Max Dupain, ‘Patrick White and Manoly Lascaris’ 1987, gelatin silver photograph on paper. National Portrait Gallery of Australia, Gift of Danina Dupain Anderson 2018. Donated through the Australian Government's Cultural Gifts Program. © Max Dupain/Copyright Agency, 2022.

Formative years

Patrick Victor Martindale White was born to wealthy Australian parents in London in 1912. After returning to Australia, the family lived in the Sydney suburb of Elizabeth Bay. Paddy, as he was known during childhood, had a difficult relationship with his mother and was closer to his nurse, Lizzie Clarke.

From his early years Patrick struggled as an ‘outsider’, initially identifying more as an Englishman than an Australian and aware of his homosexuality at an early age. Writing was always at the core of his being, and he stressed that his work was an unavoidable ‘affliction’. His severe asthma troubled him his entire life and meant he spent much time on his own.

On leaving school he worked as jackaroo, an experience that informed his first novel, Happy Valley, which was published in 1939. After studying modern languages at Cambridge, he moved to London to write and moved in artistic circles.

Pivotal relationships

Patrick spent time in New York where his work gained more success and he met his publisher, Ben Huebsch who recognised his talent and played a vital role in the acceptance of his work.

Patrick served as a Royal Air Force operational intelligence officer during the Second World War. This profoundly changed his outlook and saw him yearning to return to Australia. During his service he met Manoly Lascaris, a Greek army officer, who became his life partner. They decided to make their life together in Australia.
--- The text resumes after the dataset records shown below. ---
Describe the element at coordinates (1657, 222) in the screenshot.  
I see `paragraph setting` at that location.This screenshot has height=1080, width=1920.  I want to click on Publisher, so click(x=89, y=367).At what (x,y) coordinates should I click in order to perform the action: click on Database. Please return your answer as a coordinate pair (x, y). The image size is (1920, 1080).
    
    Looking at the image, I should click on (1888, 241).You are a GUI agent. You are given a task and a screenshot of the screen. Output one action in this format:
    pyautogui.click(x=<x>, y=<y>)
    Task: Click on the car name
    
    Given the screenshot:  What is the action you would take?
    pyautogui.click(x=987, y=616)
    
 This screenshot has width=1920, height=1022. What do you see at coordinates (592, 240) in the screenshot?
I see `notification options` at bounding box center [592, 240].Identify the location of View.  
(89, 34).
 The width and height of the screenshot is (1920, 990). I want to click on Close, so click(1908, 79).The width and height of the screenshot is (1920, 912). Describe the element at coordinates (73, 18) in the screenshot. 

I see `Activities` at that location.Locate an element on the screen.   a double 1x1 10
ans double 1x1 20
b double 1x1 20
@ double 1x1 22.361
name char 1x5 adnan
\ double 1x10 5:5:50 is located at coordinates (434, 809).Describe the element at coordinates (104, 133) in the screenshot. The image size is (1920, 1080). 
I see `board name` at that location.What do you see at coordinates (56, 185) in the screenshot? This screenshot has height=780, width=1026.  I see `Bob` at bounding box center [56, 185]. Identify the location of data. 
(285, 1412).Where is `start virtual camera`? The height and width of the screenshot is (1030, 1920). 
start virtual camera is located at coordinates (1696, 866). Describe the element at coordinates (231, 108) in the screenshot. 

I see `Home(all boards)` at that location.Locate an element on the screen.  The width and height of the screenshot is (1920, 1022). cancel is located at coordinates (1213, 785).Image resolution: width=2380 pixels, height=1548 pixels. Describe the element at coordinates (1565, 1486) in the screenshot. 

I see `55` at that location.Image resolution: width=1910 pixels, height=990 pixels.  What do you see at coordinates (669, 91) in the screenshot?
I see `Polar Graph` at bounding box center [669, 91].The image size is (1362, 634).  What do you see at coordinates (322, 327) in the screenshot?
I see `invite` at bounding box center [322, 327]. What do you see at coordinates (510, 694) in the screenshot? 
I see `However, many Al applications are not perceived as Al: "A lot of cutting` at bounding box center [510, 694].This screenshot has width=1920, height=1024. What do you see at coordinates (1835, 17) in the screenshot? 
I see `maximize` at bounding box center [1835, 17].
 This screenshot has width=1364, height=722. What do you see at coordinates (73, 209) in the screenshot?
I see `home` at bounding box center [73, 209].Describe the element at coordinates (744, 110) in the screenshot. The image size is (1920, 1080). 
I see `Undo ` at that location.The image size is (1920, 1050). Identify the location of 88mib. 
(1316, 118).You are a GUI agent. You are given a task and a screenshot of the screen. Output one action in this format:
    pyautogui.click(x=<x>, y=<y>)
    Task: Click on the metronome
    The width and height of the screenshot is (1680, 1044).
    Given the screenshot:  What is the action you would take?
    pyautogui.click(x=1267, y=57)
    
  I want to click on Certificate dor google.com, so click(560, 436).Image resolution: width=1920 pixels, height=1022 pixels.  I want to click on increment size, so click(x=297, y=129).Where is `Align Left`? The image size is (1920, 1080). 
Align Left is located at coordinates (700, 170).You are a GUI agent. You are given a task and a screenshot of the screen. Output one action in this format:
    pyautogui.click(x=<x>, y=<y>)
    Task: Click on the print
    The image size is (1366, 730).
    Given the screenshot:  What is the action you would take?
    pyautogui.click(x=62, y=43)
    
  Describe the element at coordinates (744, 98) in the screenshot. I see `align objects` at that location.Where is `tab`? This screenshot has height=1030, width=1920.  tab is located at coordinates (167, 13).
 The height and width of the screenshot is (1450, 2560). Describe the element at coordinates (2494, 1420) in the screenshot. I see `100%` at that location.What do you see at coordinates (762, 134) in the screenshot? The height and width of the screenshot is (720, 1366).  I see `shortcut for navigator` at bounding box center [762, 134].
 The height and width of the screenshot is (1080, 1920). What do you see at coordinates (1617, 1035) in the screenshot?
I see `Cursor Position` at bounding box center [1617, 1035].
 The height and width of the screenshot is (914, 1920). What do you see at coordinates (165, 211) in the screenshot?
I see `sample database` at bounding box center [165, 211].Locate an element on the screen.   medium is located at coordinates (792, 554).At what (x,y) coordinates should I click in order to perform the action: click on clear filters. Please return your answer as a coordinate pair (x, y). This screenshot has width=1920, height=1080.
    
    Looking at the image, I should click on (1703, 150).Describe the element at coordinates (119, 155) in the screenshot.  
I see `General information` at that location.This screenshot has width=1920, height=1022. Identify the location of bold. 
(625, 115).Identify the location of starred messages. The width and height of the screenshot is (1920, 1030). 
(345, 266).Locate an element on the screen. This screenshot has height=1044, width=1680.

In 1948, Patrick bought a small farm in Castle Hill where he and Manoly planted four dogwood trees, giving the property its name. They laboured planting crops and fruit trees and bred champion Schnauzers. The farm was not a commercial success, but the experience provided Patrick with rich source material which he drew on in his 1955 novel The Tree of Man.

Recognition

Patrick’s novel Voss became the inaugural winner of the Miles Franklin literary award in 1957 and gave him the means to travel abroad. He reconciled with his mother, who had always promoted his work.

Returning to Castle Hill he wrote his second Miles Franklin winner Riders in the Chariot (1961) which addressed issues of alienation and difference. When his mother died in 1963, Patrick received a substantial legacy which enabled him to move to Martin Road, Centennial Park.

In 1973, Patrick became the first – and is still the only – Australian to be awarded the Nobel Prize for Literature. The citation applauded his ‘epic and psychological narrative art which has introduced a new continent into literature’. The same year he was named Australian of the Year.

Activism and philanthropy

Patrick protested the Vietnam War, literary censorship and nuclear arms. He advocated for Aboriginal rights and gave to numerous charities. He was opposed to the British honours system, declining a knighthood in 1970, and also to the celebration of the bicentenary of British settlement in Australia. In 1975, he resigned his Order of Australia to protest the dismissal of the Whitlam government.

Patrick died at home in Centennial Park in 1990. He had written 12 novels, 3 short story collections, 8 plays and numerous poems.

Patrick’s legacy as one of Australia’s great writers lives on in the Patrick White Award which he established with the money from his Nobel Prize. The Award is given to authors who have made a significant but inadequately recognised contribution to Australian literature.